Exposure to air pollution in utero may increase odds of NICU admission
In utero exposure to common air pollutants appears to be associated with increased odds of NICU admission, according to study results published in Annals of Epidemiology.
Researchers said the findings suggest that air pollution is a “potentially modifiable risk factor” for NICU admission.
“This is the first study to really look at the association between short-term air pollution exposure and NICU admission,” Pauline Mendola, PhD, senior investigator in the Division of Intramural Population Health Research at the Eunice Kennedy Shriver National Institute of Child Health and Human Development in Rockville, Maryland, told Infectious Diseases in Children. “We find that fine particles and common traffic-related pollutants are associated with an increased risk, but those findings need further confirmation.”
If confirmed, Mendola said the findings suggest that ambient exposure to pollutants in the days before delivery might increase the need for intensive care in newborns.

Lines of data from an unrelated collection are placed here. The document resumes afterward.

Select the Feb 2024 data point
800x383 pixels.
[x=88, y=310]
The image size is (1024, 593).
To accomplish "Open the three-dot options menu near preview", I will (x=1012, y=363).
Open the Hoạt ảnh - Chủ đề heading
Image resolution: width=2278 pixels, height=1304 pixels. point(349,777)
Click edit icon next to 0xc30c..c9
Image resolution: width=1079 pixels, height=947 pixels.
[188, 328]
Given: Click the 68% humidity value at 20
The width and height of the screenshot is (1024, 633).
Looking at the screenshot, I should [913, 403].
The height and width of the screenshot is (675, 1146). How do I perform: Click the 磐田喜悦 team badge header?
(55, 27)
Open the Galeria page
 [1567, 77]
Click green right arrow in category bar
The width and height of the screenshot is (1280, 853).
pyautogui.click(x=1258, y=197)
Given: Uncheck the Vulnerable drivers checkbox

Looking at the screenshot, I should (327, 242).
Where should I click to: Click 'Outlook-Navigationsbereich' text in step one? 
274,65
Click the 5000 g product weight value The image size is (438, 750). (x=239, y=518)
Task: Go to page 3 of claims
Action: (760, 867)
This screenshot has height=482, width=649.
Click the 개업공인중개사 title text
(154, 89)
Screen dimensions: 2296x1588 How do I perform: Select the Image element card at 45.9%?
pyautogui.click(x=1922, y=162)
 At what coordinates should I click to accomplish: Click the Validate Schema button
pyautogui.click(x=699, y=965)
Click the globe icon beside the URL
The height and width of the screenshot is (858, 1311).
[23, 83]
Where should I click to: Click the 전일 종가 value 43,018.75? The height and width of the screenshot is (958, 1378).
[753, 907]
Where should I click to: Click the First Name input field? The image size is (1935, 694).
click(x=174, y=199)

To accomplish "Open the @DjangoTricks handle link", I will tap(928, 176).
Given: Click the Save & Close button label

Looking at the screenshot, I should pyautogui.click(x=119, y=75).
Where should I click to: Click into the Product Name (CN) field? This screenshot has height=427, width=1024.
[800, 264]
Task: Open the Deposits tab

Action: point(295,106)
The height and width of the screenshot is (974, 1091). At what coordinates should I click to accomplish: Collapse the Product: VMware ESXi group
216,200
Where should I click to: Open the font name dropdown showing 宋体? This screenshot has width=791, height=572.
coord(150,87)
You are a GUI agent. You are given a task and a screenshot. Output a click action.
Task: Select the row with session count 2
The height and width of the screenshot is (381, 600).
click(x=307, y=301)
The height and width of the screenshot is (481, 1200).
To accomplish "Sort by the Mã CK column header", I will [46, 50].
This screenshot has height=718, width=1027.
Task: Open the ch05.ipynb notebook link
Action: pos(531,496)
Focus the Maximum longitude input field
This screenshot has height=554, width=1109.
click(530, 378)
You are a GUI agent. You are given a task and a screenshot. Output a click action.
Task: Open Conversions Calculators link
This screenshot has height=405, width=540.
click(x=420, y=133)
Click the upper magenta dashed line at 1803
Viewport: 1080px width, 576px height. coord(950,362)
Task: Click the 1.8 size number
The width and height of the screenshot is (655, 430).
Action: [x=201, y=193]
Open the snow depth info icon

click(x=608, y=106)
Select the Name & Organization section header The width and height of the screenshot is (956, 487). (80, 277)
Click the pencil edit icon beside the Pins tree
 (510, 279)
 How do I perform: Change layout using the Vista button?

For their study, Mendola and colleagues used an air quality model that relies on meteorological and emissions data to estimate the exposure to fine particulate matter (particles of 2.5 microns or less in width; PM2.5) in 27,189 singletons admitted to the NICU as part of the Consortium on Safe Labor, a retrospective cohort study conducted at 12 clinical sites in the United States. They compared exposure during the week of delivery to control periods before and after delivery.
According to the researchers, the models showed that exposure to PM2.5 constituents during the week before delivery was significantly associated with increased odds of NICU admission. Associations differed by constituent — elemental carbon increased the odds by 35%, ammonium ions 37%, nitrate compounds 16%, organic compounds 147% and sulfate compounds 35%.
The researchers also reported a significant increase in the likelihood of NICU admission if infants were exposed on the day of or day before delivery to carbon monoxide (4%-5%), nitrogen dioxide (13%), nitrogen oxides (4%-8%), PM10 (2%), PM2.5 (2%) and sulfur dioxide (3%-6%). They observed no associations related to the ozone.
“It's important for clinicians to be aware that the ambient environment in the days prior to delivery could be playing a role in babies needing extra care,” Mendola said. “The literature on air pollution in relation to adverse pregnancy outcomes continues to build.” – by Joe Gramigna
Disclosures: The authors report no relevant financial disclosures.